Ilustração: Sica
Ilustração: Sica
Os gatos escaldados tinham se precavido, eu sei, sobravam ali os gatos pingados. Me entusiasmei, quem sabe uma centelha memorável acudisse. Eu havia me preparado, tinha pensado num gancho maravilhoso para abrir a palestra. Levei algum tempo pra me dar conta que não, não tinha a ver com o Capitão Gancho. Muito menos com um gancho de direita de Muhammad Ali. Nem gancho das calças. O Esquecimento vive assim, distribuindo convites para assuntos não convidados.
Discorri um pouco sobre devaneios da cognição, sobre conexões desconexas e da falta de nexo que o Esquecimento provoca em palestrantes. Me foi dito, não tenho certeza se ouvi, que os estalidos do pessoal se mexendo nas cadeiras era um alerta sobre a impaciência como causa de assassinatos.
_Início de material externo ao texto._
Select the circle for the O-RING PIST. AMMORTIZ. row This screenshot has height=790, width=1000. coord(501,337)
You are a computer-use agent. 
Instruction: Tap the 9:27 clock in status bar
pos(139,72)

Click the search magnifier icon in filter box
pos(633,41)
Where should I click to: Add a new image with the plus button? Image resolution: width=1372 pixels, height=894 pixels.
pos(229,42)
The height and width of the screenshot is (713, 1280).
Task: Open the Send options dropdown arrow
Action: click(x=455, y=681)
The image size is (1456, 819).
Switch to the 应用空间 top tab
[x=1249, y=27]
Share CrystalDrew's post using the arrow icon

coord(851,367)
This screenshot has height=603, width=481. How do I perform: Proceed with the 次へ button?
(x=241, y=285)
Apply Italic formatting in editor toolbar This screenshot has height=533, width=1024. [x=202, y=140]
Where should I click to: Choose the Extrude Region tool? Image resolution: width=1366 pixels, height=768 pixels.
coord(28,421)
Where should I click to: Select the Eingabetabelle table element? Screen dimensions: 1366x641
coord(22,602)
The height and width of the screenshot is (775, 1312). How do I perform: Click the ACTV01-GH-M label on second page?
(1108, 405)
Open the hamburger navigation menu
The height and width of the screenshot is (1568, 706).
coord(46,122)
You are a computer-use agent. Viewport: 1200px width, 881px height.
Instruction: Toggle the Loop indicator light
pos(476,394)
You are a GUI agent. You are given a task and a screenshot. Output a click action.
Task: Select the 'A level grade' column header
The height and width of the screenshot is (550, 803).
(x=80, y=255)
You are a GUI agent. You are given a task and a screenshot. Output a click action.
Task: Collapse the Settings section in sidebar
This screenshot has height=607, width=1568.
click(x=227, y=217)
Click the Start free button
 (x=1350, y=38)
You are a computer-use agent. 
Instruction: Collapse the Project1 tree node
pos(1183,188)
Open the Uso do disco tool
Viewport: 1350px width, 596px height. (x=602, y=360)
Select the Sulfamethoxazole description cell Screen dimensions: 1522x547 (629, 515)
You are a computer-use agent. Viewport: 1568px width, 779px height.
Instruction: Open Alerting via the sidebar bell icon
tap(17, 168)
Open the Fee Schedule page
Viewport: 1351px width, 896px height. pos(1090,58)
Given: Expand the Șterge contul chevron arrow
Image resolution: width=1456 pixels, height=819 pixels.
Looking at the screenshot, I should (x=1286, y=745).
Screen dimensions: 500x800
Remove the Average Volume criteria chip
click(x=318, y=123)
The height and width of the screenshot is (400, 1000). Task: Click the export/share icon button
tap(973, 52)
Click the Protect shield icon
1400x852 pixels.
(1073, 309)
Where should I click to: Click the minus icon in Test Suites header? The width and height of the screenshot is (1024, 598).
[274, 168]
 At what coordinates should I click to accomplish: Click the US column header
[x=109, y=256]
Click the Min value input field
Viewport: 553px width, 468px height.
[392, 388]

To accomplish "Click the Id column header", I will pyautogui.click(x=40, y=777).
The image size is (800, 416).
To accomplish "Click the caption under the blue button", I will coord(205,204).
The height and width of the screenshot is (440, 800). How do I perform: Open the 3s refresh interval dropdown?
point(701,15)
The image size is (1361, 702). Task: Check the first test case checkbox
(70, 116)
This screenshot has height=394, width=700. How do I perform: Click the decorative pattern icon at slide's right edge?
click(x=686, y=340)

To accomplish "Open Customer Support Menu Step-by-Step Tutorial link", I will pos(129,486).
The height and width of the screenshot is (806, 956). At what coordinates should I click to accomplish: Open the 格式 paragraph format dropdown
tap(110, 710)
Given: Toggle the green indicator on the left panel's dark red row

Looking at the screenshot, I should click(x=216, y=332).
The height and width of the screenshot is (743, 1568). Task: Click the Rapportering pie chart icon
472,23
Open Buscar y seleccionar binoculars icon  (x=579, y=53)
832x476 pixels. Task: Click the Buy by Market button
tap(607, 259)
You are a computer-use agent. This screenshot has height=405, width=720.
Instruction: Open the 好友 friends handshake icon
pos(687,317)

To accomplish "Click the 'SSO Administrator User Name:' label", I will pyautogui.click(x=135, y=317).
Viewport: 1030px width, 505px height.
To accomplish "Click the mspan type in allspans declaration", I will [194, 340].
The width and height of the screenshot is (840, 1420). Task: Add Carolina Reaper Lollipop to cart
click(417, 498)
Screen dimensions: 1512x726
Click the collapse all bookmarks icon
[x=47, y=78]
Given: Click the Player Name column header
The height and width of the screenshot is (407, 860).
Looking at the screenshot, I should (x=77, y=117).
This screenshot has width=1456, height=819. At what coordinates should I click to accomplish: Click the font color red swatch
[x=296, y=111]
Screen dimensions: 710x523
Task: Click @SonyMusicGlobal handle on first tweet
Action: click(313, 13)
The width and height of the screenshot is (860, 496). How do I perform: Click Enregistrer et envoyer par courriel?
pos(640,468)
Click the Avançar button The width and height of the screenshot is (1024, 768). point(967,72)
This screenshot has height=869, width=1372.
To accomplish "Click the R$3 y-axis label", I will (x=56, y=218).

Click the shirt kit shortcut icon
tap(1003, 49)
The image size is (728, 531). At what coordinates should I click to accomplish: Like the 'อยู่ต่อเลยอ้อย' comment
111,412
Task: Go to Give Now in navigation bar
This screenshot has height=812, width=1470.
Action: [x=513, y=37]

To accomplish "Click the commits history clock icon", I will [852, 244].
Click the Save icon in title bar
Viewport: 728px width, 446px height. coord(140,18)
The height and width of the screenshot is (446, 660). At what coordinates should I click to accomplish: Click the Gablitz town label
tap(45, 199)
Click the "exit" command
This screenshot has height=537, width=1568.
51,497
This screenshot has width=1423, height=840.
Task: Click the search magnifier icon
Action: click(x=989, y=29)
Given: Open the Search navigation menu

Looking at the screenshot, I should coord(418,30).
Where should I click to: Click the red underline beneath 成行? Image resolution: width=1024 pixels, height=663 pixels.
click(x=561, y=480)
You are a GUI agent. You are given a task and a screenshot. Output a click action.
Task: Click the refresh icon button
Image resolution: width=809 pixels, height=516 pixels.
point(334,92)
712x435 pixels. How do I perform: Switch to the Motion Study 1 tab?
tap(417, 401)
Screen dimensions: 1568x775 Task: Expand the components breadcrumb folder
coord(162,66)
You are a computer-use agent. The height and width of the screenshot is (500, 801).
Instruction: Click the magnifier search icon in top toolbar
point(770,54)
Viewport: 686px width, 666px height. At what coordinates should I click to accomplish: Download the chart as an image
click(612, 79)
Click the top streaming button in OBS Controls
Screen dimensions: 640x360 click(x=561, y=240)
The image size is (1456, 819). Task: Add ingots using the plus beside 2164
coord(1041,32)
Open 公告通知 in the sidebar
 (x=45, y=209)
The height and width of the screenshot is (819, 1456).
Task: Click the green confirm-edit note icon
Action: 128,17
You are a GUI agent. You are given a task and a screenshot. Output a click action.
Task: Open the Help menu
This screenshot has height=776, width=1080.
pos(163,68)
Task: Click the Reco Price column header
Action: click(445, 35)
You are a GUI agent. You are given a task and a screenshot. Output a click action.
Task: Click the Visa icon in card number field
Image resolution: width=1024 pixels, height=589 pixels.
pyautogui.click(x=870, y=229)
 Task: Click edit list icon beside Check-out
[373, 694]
Calculei que havia divagado por uns 30% do tempo da palestra e estava em busca de um plot inspirador para o próximo terço de papo quando me deu um branco.
Fui direto, mentalmente, ao catálogo pantone de brancos: sei que tem milhares de tons, incontáveis alvuras, certamente alguma compatível com a explosão de magnésio no cérebro que me dominava. Achei e me localizei. Estava firmemente agarrado ao tema da palestra, o Esquecimento.
Petrificado no púlpito, porém ciente da pauta. Da Groenlândia neurológica passei à brancura Rinso, que é quando a memória te socorre oferecendo o mais vago e inútil resquício de ilação. Sem consultar o relógio, pressenti que 60% do meu tempo se escoara, o que combinava com a evacuação de 90% dos assentos. O Esquecimento me trouxera até ali e o esquecimento não me atrapalharia na monumental tarefa de concluir a palestra. Principiei um rol sobre panes mentais, até chegar à degeneração integral da lembrança. Tão fácil a digressão, parecia que eu lia uma tomografia minha!
Me aprontei para encerrar a palestra ao vislumbrar a chave de ouro, aquela piadinha final que liquida com a letargia do público: citei um amigo meu cujo amigo seu agora sofre do Mal de Eisenhower. Ou algo do gênero. Acho que já me esqueceram.